For the R-λ model, the target bit rate is allocated one by one according to the coding level. For the group-of-picture (GoP) level, the bit rate is allocated via

$$R_{GoP}=\frac{\left(\frac{T}{\mathrm{FR}}\cdot \left(N_c+\mathrm{SW}\right)\right)}{\mathrm{SW}}\cdot N_f$$

(3)

where FR is the frame rate; T is the target bit rate; $N_c$ and $R_c$ are the number of the encoded frames and the bit cost, respectively; SW is the smooth window; and $F_f$ is the number of frames in a GoP. Then, the frame level bit rate is allocated via

$$R_f=\left(R_{GoP}-R_f^{\cos \mathrm{t}}\right)\cdot {\omega }_f$$

(4)

where $R_f^{\cos \mathrm{t}}$ is the sum used bit rate of encoded frames in the GoP, and ${\omega }_f$ is the predefined weight factor of the current frame. At last, the bit allocation of the coding tree unit (CTU), which is modeled in terms of bit per pixel (bpp), is calculated according to the following formula:

$$bpp=\frac{\left(R_f-R_{\mathrm{CTU}}^{\cos \mathrm{t}}\right)}{Pixe{l}_{\mathrm{CTU}}}\cdot {\omega }_{\mathrm{CTU}}$$

(5)

where $R_{\mathrm{CTU}}^{\cos \mathrm{t}}$ is the sum used bit rate of the encoded CTU in the frame. ${\omega }_{\mathrm{CTU}}$ is the weight factor, which can be obtained according to the MAD of every CTU. The RD characteristic is modeled as a hyperbolic function, which is defined as

$$D=C\cdot R^{-K}$$

(6)

where C and K are the model parameters. Then, λ is derived by taking a derivate with respect to R, which is

$$\lambda =-\frac{\partial D}{\partial R}=C\cdot K\cdot R^{-K-1}\stackrel{\Delta }{=}\alpha \cdot bp{p}^{\beta }$$

(7)

Therefore, according to Equation (7), the bit rate is finally controlled by bpp and parameters $\alpha$ and $\beta$.

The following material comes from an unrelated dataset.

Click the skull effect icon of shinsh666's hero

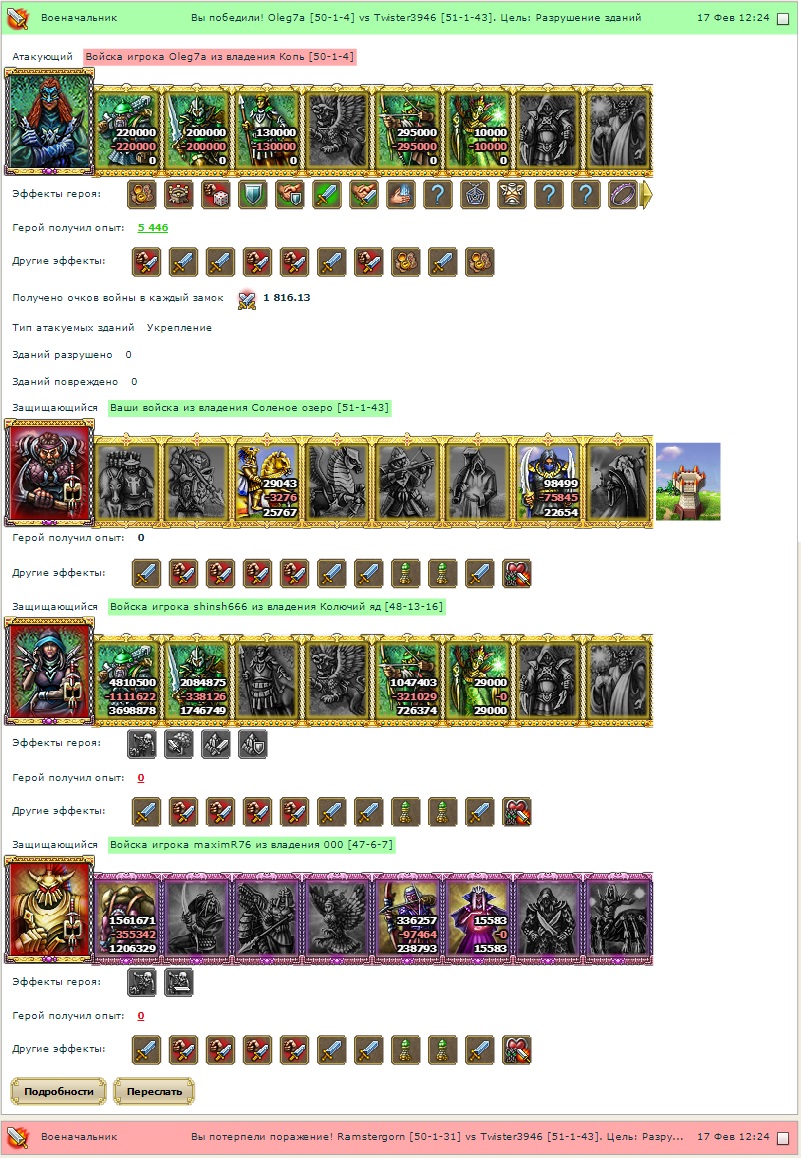142,744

2.2. Video Multi-Scale Super-Resolution

In recent years, learning-based super-resolution techniques have been widely used. For example, in [23], the synergy of supervised learning and super-resolution technology is exploited to enable low-overhead beam and power allocation. For video coding, super-resolution techniques assume that the relationship between low-resolution and high-resolution frames can be learned from a training set that contains several low-resolution frames and their corresponding high-resolution frames. For the traditional single-frame super-resolution approach called patch-based or dictionary-based super-resolution [24], a low-resolution input frame is segmented into small patches. Then, each patch is compared against the high-resolution patches in the training set to find its best match. Finally, an input low-resolution patch is replaced with the corresponding high-resolution patch of its best match. Since the residual network structure adopts a skip connection in which the input of the current network is the difference between the input and output of the previous network, it can effectively solve the gradient disappearance problem to improve the learning ability of the network. The residual network is widely used to extract high-level features in super-resolution techniques [25]. To extend the super-resolution application, single-frame super-resolution is developed for videos where a low-resolution video is segmented into spatiotemporal patches [26]. Learning-based multi-frame super-resolution methods are also introduced in videos by leveraging the temporal correlation between video frames to reconstruct an accurate high-resolution video [27,28].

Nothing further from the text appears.